Be wary anytime someone says “it’s different this time.”
Stabilization in prices this spring is “different” from previous years
When including distressed sales, home prices rose month-over-month by the same percentage point as they dropped year-over-year. CoreLogic reported Tuesday in its March Home Price Index (HPI) that compared to a year ago, prices declined 0.6 percent in March, while prices rose 0.6 percent compared to the month before in February. The monthly gain when including distressed sales is the first time since July 2011.
Distressed sales include short sales and REO transactions.
When excluding distressed sales, month-over-month prices went up for the third consecutive month, while year-over-year prices increased by 0.9 percent in March 2012 compared to the same month a year ago, according to CoreLogic’s HPI.
Mark Fleming, chief economist for CoreLogic, explained why the stabilization in prices this spring is different from previous years.
“Although this has been the case in each of the last two years, the difference this year is that stabilization is occurring without the support of tax credits and in spite of a declining share of REO sales,” said Fleming.
Of the top 100 Core Based Statistical Areas (CBSAs) measured by population, 57 saw year-over-year price declines in March, which is eight fewer compared to February.
The CBSAs that saw the great drop in value when including distressed sales were Chicago, Illinois (-8.8 percent); Atlanta, Georgia (-8.1 percent); and Riverside, California (-3.2 percent).
The CBSAs with the greatest increase in value were Phoenix, Arizona (+7.7 percent); New York (+2 percent), and Dallas, Texas (+1.1 percent).
When excluding distressed sales, the CBSAs with the great decrease in prices were the same, with Chicago seeing a decrease of 2.7 percent, Atlanta 2.1 percent, and Riverside 1.2 percent.

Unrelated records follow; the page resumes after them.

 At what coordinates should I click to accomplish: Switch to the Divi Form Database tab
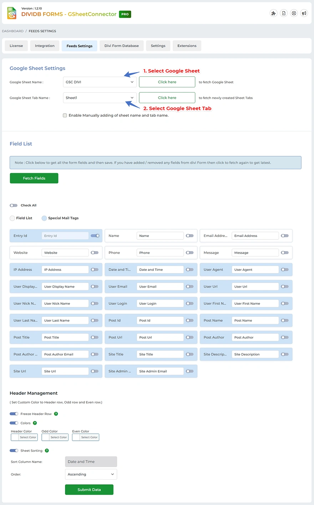(121, 46)
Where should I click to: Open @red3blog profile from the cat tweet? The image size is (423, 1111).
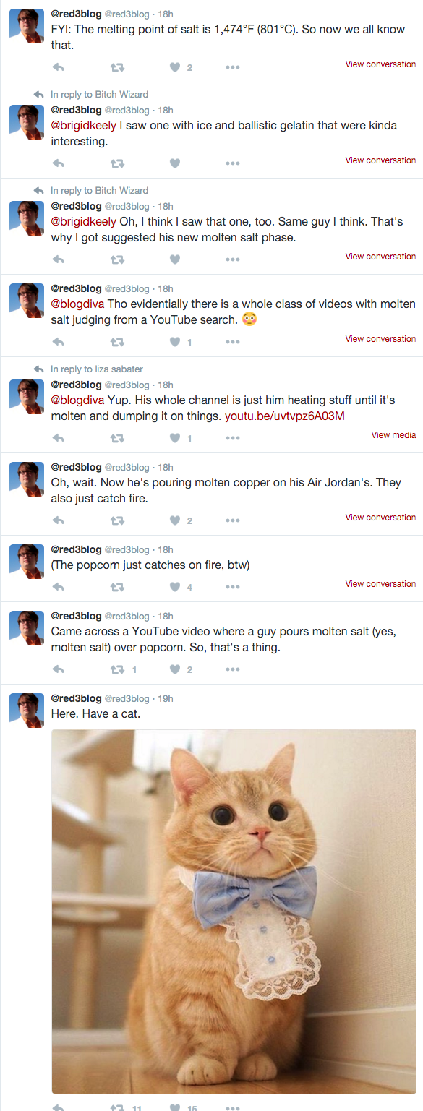click(x=76, y=698)
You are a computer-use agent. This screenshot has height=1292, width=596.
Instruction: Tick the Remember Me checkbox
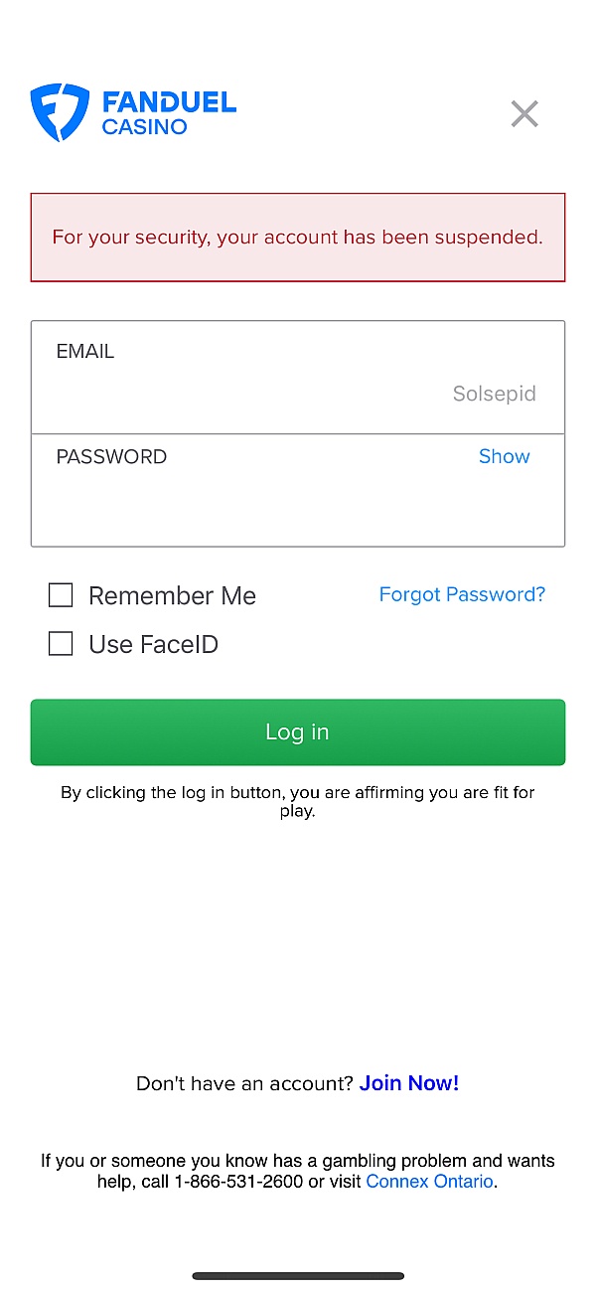pos(61,595)
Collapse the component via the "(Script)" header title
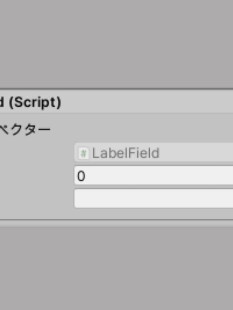This screenshot has height=310, width=233. point(30,102)
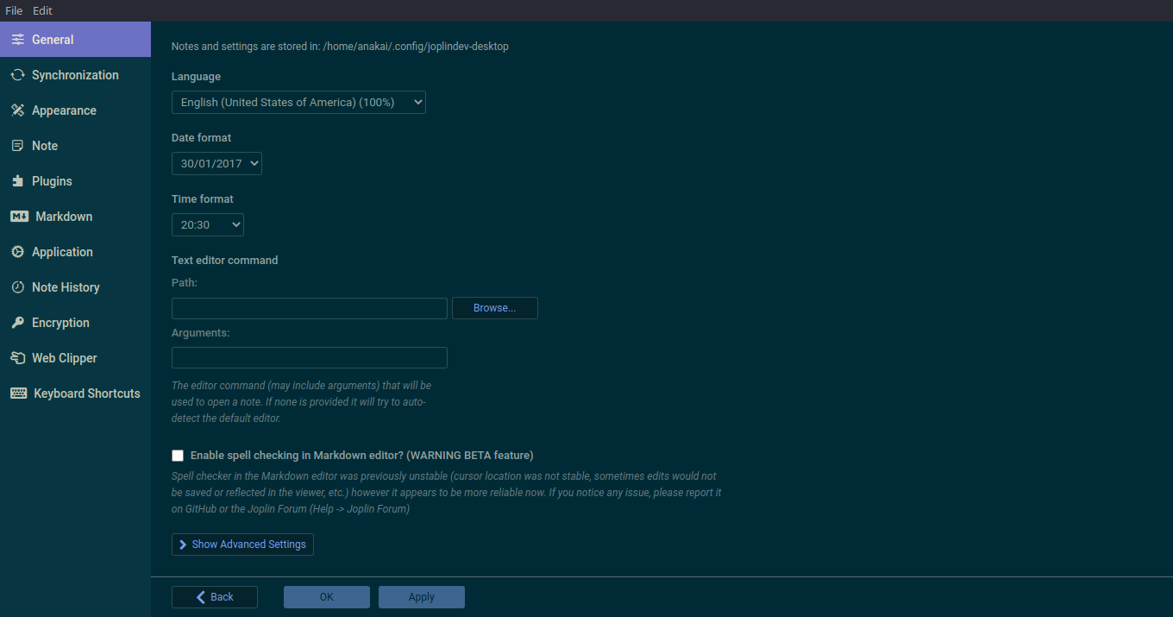Click the Note settings icon
Screen dimensions: 1173x617
point(18,145)
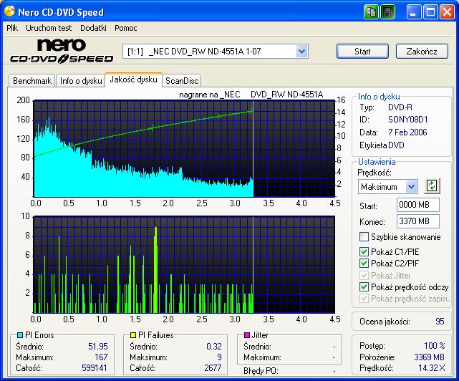Click the Nero disc icon in title bar
The image size is (459, 381).
click(x=10, y=12)
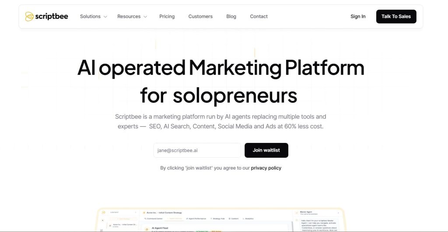Click the Scriptbee bee logo icon

tap(29, 17)
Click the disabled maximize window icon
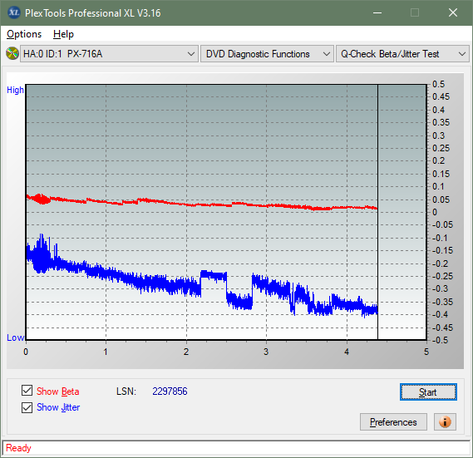Screen dimensions: 473x458 click(x=415, y=12)
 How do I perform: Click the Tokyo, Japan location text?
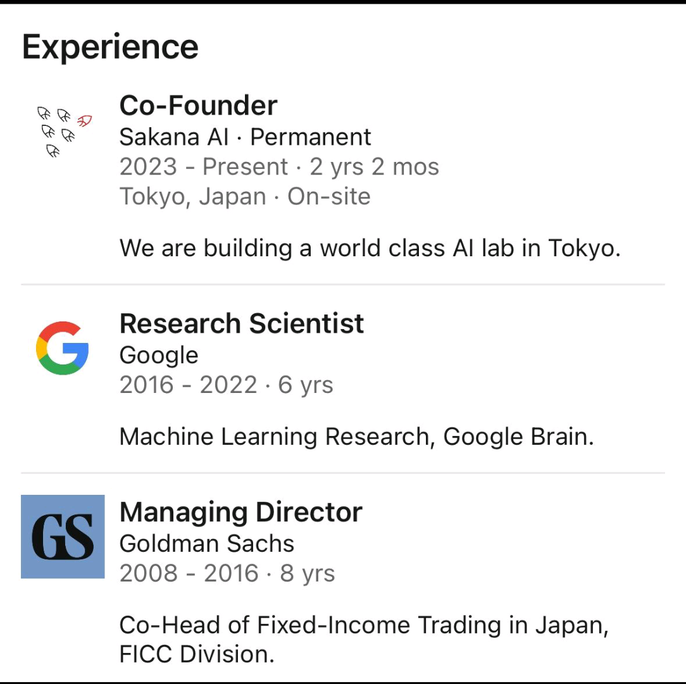tap(192, 197)
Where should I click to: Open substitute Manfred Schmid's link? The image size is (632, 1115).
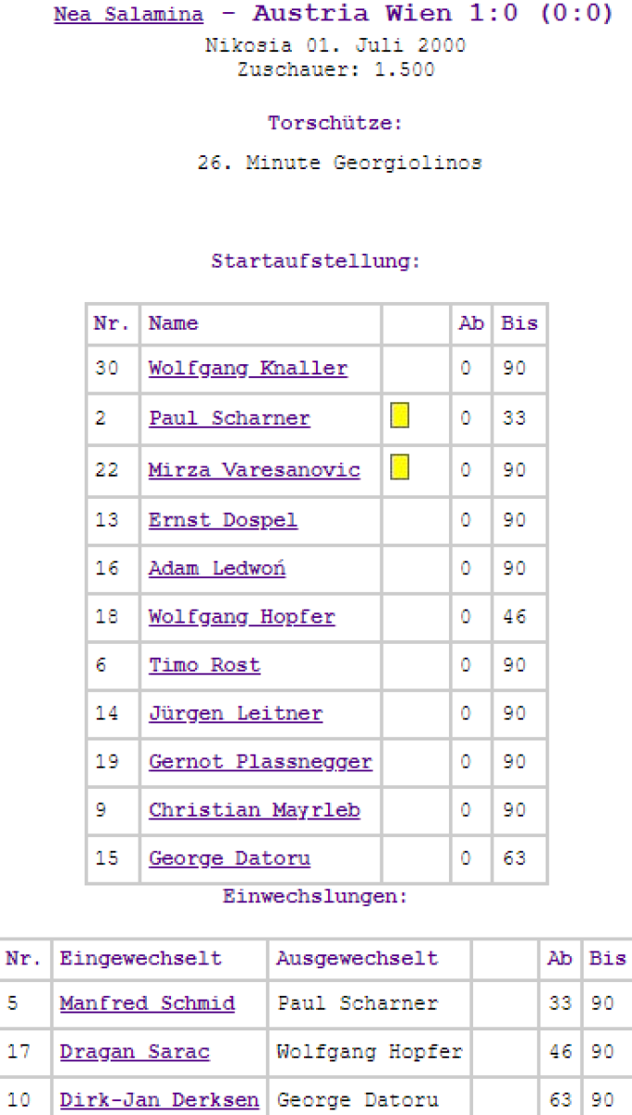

When looking at CBSAs with an increase in value after excluding distressed sales, the order was Houston, Texas (4.1 percent), with both Dallas and Phoenix closed behind at 4 percent.
When including distressed sales, the five states that experienced the greatest increase in home prices were Wyoming (+5.9 percent), West Virginia (+5.3 percent), Arizona (+5.1 percent), North Dakota (+4.7 percent) and Florida (+4.5 percent).
The five states with the greatest depreciation when including distressed sales were Delaware (-10.6 percent), Illinois (-8.3 percent), Alabama (-8.0 percent), Georgia (-7.3 percent) and Nevada (-5.8 percent).
When excluding distressed sales, Idaho took the lead at 5.4 percent, closely followed by North Dakota (+5.1 percent), South Carolina (+4.7 percent), Montana (+3.5 percent), and Kansas (+3.4 percent).
States that had the greatest decrease in value when excluding distressed sales were Delaware (-7.6 percent), Alabama (-4.1 percent), Nevada (-3.9 percent), Vermont (-3.9 percent) and Rhode Island (-2.9 percent).
Even with price gains above 5 percent for leading states and CBSAs, Capital Economics said in response to the CoreLogic report that over the year, prices are more likely to stabilize rather than make a dramatic climb.
“There are fears in some quarters, triggered by recent disappointing GDP and payrolls data, of a sharp slowdown in economic growth which could derail the fledgling improvement in the housing market,” said Paul Diggle, property economist for Capital Economics. “While we do not expect the economy to be strong enough to generate rapid house price gains, we do think that prices are either very close to, or already through, their trough.”